◆ Short exercise 1
Write out the property law update below in full, with no changes.

◆ Article
__________________________________________________

Trawl: Property Law UK Update Info for Newsletter Editors
Trawl date | 08 July 2024 |
Article deadline | 22 July 2024 |
Contents – topic areas
- Residential – Landlord & Tenant
- Residential Lease Management
- Commercial Property
- Property Transactions
- Property Litigation
- Building Safety Act
- Rights of Way
- Nuisance and Trespass
- Restrictive Covenants
- Co-ownership and Estoppel
- Easements
1. Residential – Landlord & Tenant
29 Buckland Crescent Management Company Ltd v White [2024] EWHC 1480 (Ch) (19 June 2024).

__________________________________________________

(Data drawn from a collection)
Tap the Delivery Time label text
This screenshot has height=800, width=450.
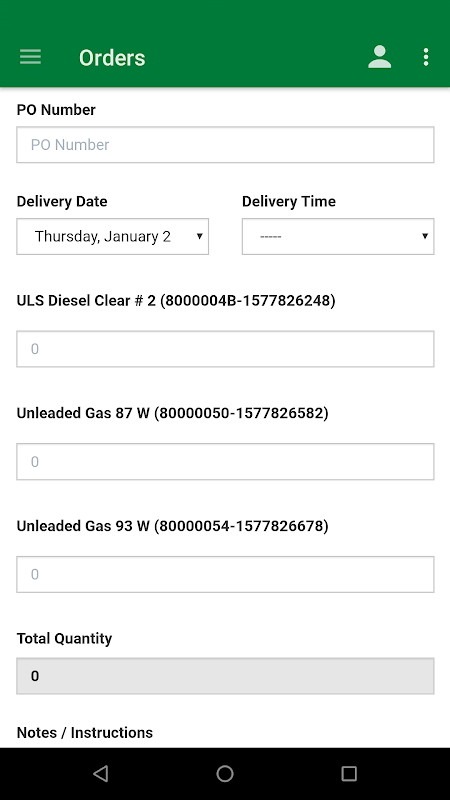click(x=289, y=202)
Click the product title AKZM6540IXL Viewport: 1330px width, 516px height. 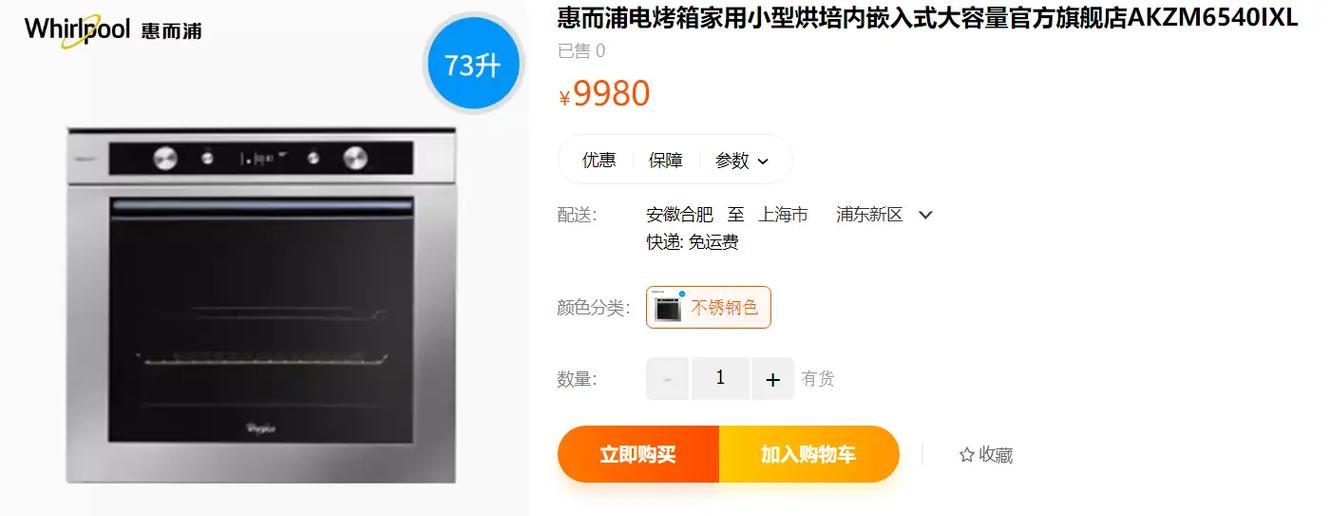coord(927,18)
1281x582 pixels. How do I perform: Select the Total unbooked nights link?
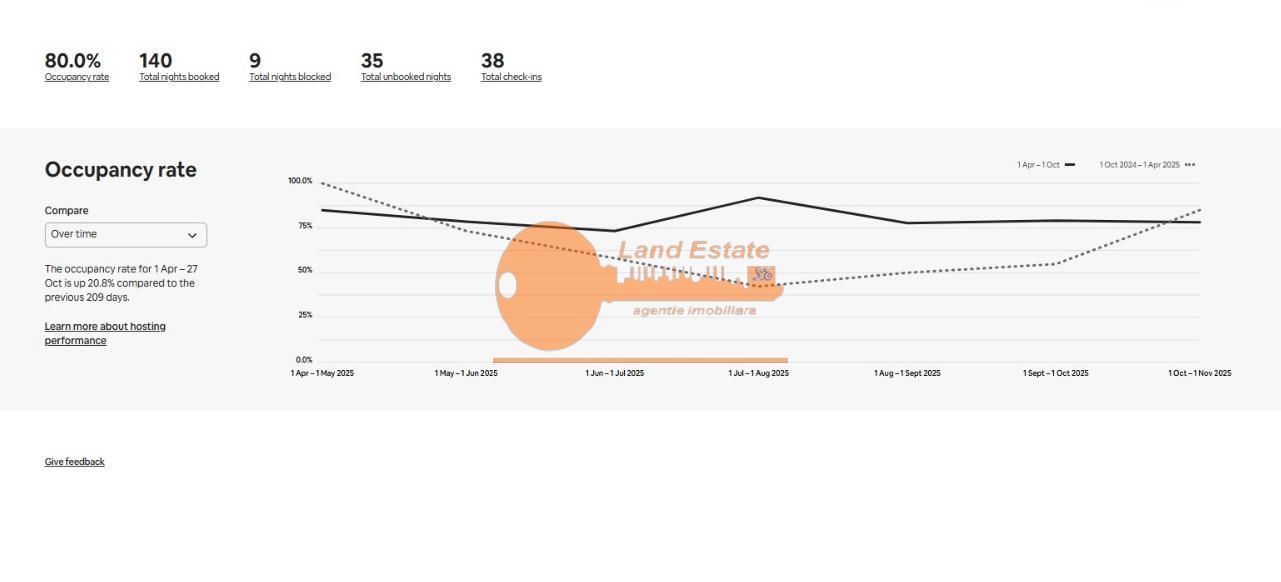[x=406, y=77]
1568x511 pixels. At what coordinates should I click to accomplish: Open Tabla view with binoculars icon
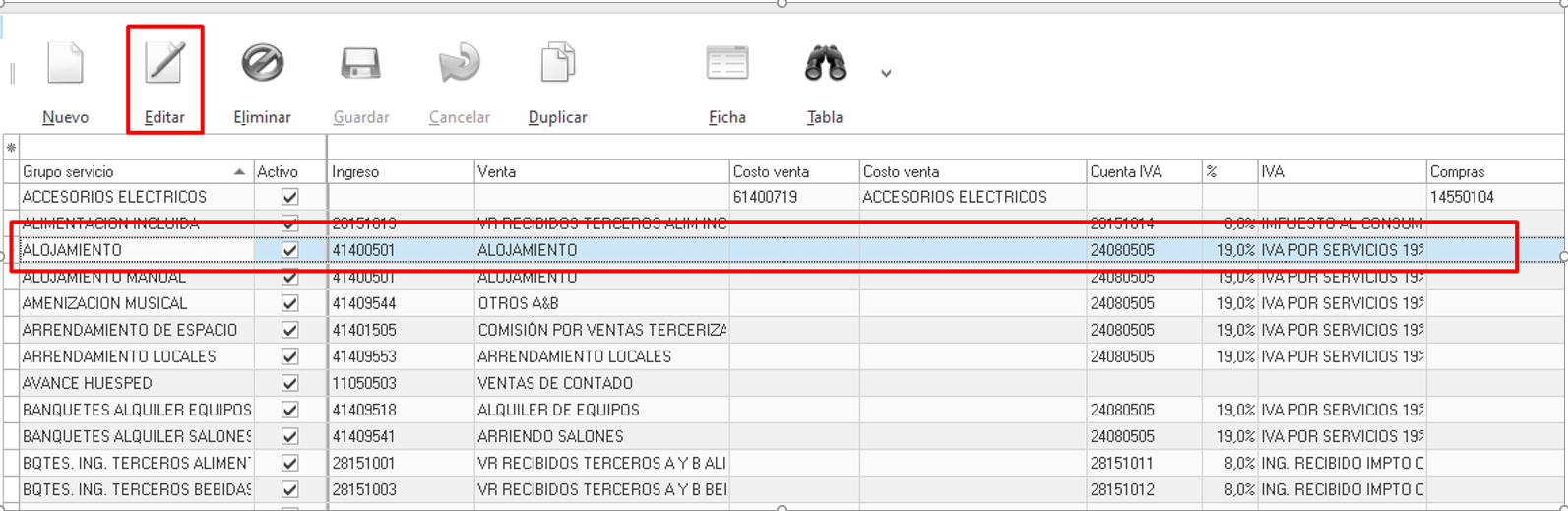tap(824, 65)
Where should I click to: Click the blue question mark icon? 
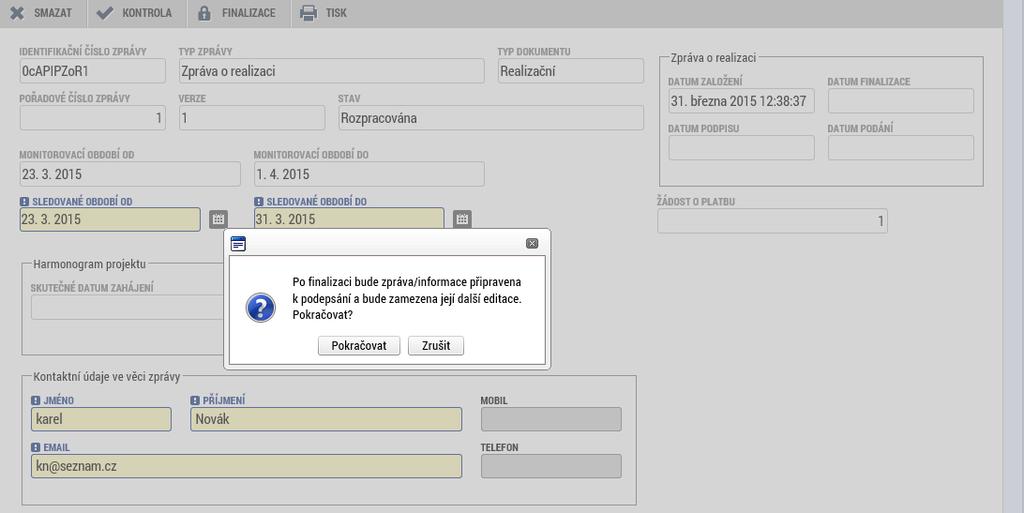click(261, 307)
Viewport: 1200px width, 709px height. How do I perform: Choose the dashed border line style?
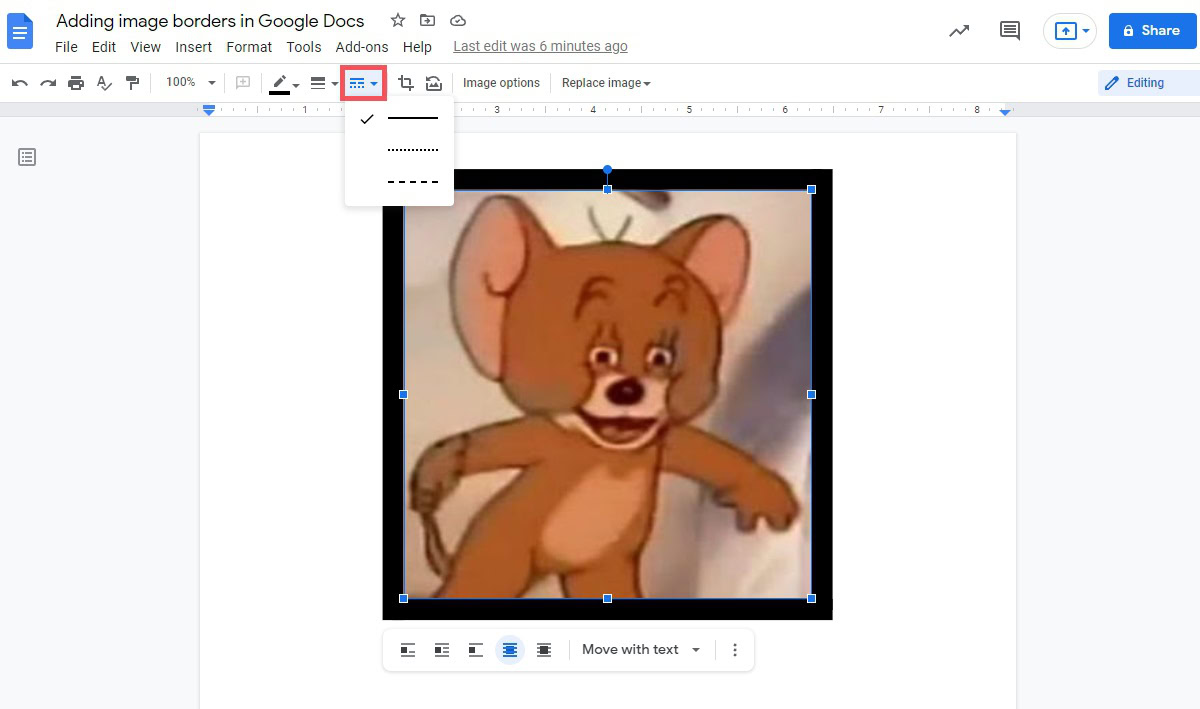(x=412, y=182)
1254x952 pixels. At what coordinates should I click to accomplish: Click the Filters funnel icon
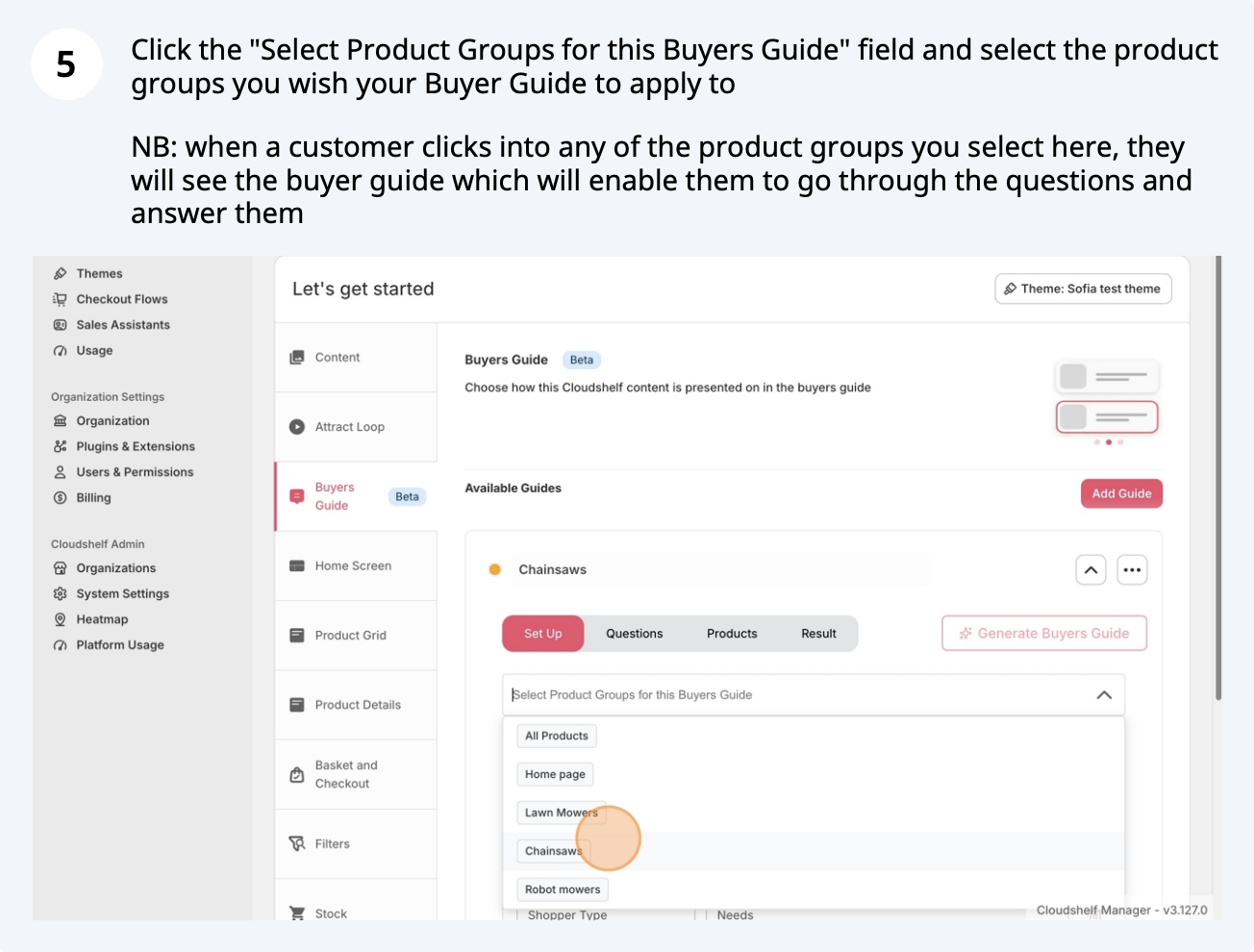click(x=297, y=843)
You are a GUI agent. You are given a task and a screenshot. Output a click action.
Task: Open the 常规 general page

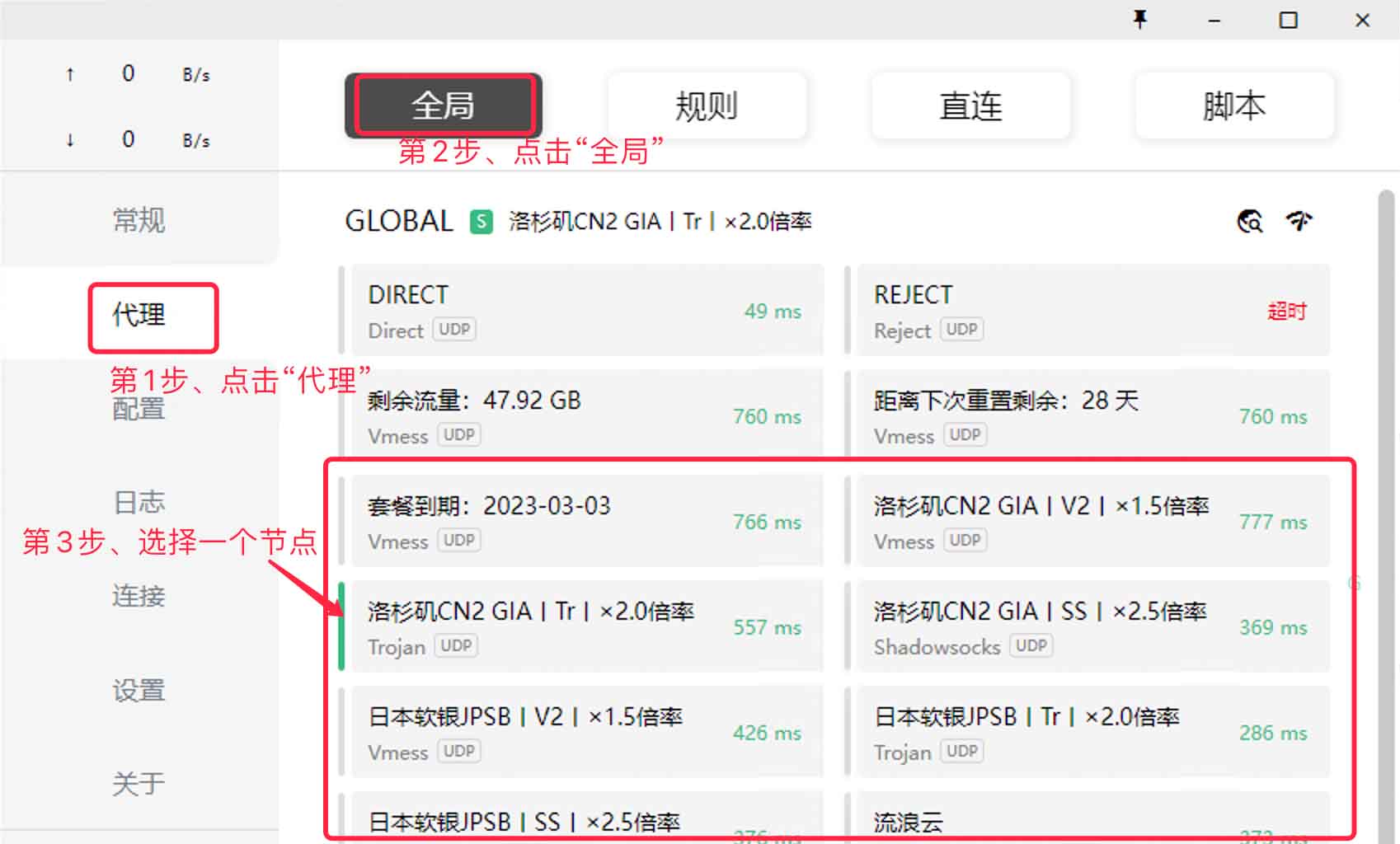pyautogui.click(x=139, y=220)
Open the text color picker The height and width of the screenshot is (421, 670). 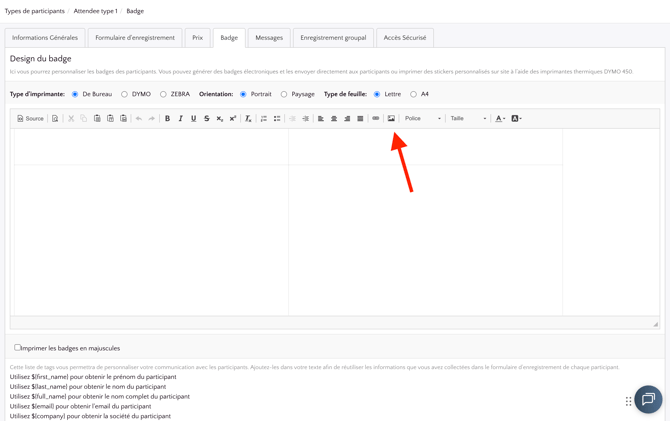500,119
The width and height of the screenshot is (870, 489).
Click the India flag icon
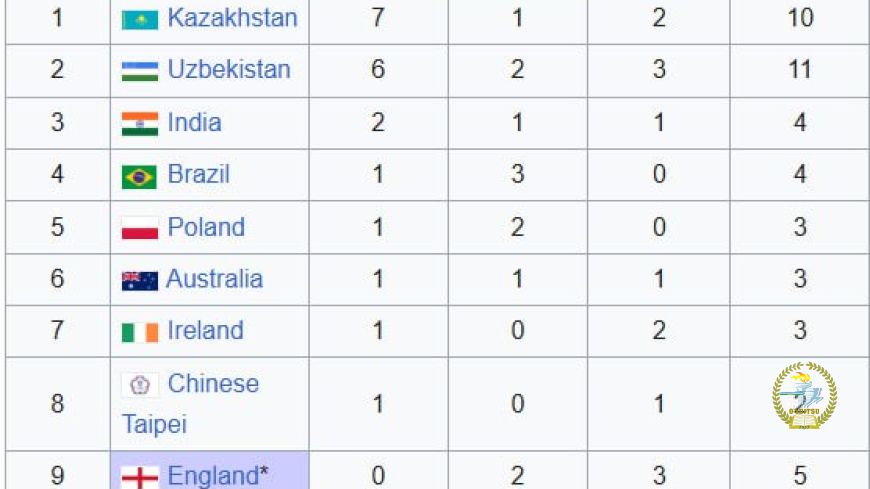(140, 124)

__________________________________________________

◆ Short exercise 2
Pull out each line of the entries above that includes the string "what".

◆ Result 1
Trawl: Property Law UK Update Info for Newsletter Editors
Trawl date | 08 July 2024 |
Article deadline | 22 July 2024 |
Contents – topic areas
- Residential – Landlord & Tenant
- Residential Lease Management
- Commercial Property
- Property Transactions
- Property Litigation
- Building Safety Act
- Rights of Way
- Nuisance and Trespass
- Restrictive Covenants
- Co-ownership and Estoppel
- Easements
1. Residential – Landlord & Tenant
29 Buckland Crescent Management Company Ltd v White [2024] EWHC 1480 (Ch) (19 June 2024).

◆ Result 2
1568x511 pixels. At what coordinates should I click to accomplish: Open Tabla view with binoculars icon
1254x952 pixels. At what coordinates should I click to accomplish: Click the Filters funnel icon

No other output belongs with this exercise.